Since the 1960s, researchers have worked to computerize menu planning. Still, it has proven to be quite challenging due to the complex factors involved, including dietary requirements, appropriate food pairings, preferences, etc. But in the future, new advances in artificial intelligence might make this a reality. For instance, a menu tool might employ AI with incremental learning technology, initially under the direction of a CDM or CFPP. The CFPP’s decisions can incorporate code-based reasoning into its menu design, relying less on human interaction to create future menus as the computer “learns” about the decision-making processes via a CDM.

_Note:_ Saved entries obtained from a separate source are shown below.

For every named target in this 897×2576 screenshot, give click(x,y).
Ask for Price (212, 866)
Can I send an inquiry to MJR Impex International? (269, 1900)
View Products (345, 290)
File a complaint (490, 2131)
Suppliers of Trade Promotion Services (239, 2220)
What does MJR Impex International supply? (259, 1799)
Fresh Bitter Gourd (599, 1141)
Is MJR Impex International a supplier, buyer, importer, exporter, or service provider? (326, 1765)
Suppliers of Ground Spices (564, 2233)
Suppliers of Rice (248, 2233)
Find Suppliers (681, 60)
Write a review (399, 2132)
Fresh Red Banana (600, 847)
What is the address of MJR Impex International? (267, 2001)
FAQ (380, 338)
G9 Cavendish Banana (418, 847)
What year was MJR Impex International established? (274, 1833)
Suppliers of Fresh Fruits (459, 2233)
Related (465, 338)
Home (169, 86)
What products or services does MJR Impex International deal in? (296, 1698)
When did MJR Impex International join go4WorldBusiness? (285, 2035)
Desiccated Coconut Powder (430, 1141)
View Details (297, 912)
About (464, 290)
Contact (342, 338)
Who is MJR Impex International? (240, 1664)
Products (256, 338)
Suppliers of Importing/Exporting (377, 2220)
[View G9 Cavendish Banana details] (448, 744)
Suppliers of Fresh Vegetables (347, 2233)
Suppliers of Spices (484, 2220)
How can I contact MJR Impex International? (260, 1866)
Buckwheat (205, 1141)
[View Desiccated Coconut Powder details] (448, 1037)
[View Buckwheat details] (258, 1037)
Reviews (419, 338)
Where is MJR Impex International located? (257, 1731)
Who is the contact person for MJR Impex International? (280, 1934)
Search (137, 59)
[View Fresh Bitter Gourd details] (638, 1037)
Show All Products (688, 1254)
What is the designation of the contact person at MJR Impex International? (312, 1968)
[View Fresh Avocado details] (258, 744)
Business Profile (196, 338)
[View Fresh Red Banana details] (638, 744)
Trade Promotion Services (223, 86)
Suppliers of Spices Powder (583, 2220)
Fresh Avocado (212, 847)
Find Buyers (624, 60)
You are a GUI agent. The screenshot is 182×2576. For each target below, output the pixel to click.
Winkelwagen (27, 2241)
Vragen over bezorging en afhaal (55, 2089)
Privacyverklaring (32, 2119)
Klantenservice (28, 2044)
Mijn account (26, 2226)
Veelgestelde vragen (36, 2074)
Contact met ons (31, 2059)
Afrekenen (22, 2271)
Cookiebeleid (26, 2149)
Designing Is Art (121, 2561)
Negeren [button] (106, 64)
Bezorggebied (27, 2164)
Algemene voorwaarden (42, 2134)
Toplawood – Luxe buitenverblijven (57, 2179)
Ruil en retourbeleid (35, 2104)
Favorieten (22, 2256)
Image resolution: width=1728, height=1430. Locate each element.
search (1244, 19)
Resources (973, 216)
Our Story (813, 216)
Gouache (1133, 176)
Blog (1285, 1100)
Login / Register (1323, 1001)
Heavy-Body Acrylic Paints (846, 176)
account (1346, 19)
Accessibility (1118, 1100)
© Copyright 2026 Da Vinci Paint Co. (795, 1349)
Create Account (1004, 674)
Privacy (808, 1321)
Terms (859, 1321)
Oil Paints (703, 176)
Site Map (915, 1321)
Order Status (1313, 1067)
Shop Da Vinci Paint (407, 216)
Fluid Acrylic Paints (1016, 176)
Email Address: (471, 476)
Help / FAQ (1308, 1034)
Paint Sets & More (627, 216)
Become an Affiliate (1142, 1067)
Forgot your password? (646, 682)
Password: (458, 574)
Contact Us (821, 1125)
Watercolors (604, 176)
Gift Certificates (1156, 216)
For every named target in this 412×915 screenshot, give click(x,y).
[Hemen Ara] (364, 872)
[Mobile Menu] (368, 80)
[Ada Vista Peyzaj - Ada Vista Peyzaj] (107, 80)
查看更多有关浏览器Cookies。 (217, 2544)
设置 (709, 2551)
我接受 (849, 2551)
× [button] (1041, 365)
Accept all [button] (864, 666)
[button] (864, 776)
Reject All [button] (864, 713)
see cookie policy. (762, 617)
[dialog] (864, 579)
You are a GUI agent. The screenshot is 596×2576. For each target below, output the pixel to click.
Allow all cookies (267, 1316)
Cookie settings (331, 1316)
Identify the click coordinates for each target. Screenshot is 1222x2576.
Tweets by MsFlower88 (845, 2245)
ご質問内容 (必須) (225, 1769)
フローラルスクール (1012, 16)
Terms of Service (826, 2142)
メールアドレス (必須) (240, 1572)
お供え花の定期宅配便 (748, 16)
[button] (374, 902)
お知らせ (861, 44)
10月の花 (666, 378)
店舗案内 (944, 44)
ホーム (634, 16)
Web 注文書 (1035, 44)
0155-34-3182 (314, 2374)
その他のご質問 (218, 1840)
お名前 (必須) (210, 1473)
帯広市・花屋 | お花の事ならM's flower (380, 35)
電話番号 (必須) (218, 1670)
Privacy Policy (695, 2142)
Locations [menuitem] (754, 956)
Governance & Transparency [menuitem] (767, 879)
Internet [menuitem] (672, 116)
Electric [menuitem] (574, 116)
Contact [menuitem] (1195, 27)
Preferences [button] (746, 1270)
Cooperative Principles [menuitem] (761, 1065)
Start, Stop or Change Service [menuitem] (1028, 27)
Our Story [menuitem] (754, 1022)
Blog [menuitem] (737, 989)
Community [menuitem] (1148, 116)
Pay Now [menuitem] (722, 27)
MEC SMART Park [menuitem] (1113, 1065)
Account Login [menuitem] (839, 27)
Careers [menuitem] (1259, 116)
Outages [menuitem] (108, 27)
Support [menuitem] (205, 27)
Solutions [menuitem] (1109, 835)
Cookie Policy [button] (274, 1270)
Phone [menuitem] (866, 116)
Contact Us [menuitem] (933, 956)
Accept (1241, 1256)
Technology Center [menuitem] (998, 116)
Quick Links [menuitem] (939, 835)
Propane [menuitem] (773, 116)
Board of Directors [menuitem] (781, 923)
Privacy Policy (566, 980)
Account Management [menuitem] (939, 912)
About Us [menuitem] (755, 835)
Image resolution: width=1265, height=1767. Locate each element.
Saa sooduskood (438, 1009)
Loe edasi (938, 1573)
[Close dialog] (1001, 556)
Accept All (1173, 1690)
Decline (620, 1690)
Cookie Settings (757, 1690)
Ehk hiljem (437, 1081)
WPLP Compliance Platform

Dietary Screening and Nutrition Care

Recent alliances between technology and healthcare companies show a desire to use artificial intelligence in patient care, including nutrition. For instance, Mayo Clinic collaborated with two tech start-ups in 2021, intending to develop and market artificial intelligence tools for the healthcare sector. Though AI is still in its infancy, it may one day be used to forecast nutrition risk levels or support nutrition care management. For instance, several current studies have examined meals before and after consumption using image-based artificial intelligence. The use of this technology could help identify patients who are at risk for malnutrition by estimating nutrient intake.

Robot Food Production

Yes, the scenario sounds like it belongs in a science fiction book, but in some establishments, robots are producing food. For instance, Chowbotics’ Sally, a robot that makes salads, made her debut in 2017. Along with making salads, Sally also uses a cloud-based portal to track ingredient usage data, helping you better manage inventory and cut down on food waste. Like a salad vending machine, this robotic system can be installed anywhere in your building and can even integrate with employee badges for speedy payment. Flippy, a robot created by Miso Robotics, is another illustration. This AI-powered frying assistant automates the production of any fried food, gradually lowering labor costs. It may also offer information on how products and oil are used.

Inventory Management

Inventory management will almost certainly benefit from AI technology in the future. Systems could be created, for instance, to examine room service orders and compare them to the inventory levels that are currently being computer tracked. AI can decide whether to add a low-stock item to an order list or even order it directly from your vendors if it is discovered. Trash cans with AI capabilities are now being introduced to the market, perhaps even more innovative. These bins take pictures of the food thrown out and use a computer algorithm to determine the cost. Future decisions regarding inventory management may be improved as a result of this for an organization. One such product, the Winnow Vision, claims to be able to reduce food costs by 2–8% annually.

Customer Service Chatbots

Customers may be able to chat with a customer service bot that uses AI to help answer questions when they visit a website—most frequently a restaurant, but possible for any consumer-facing site. For instance, a family member could visit a long-term care facility website and ask an AI-powered chatbot, “What is the menu for this month?” The AI bot would then generate a link or file containing that month’s menu. Due to the AI chatbot’s ability to respond to queries and provide information without the assistance of a customer service agent, this can increase efficiency for both the business and its clients.

Food Safety Compliance

To lower the risk of contracting a foodborne illness, businesses must implement appropriate food safety protocols. This is another area where AI may be useful. For instance, an AI tool called KanKan has been used in China to ascertain whether food service employees are donning the required masks and hats. The system uses video monitoring with the object and facial recognition to identify those breaking the rules throughout their shift. Fish fraud is an intriguing application of AI in food safety. Tellspec creates a portable sensor that can be used on fish to identify nutritional value and instances of fraud (such as buying seabass but being sold tilapia). At the kitchen level, this is less useful, but vendors could use it to guarantee ethical sourcing.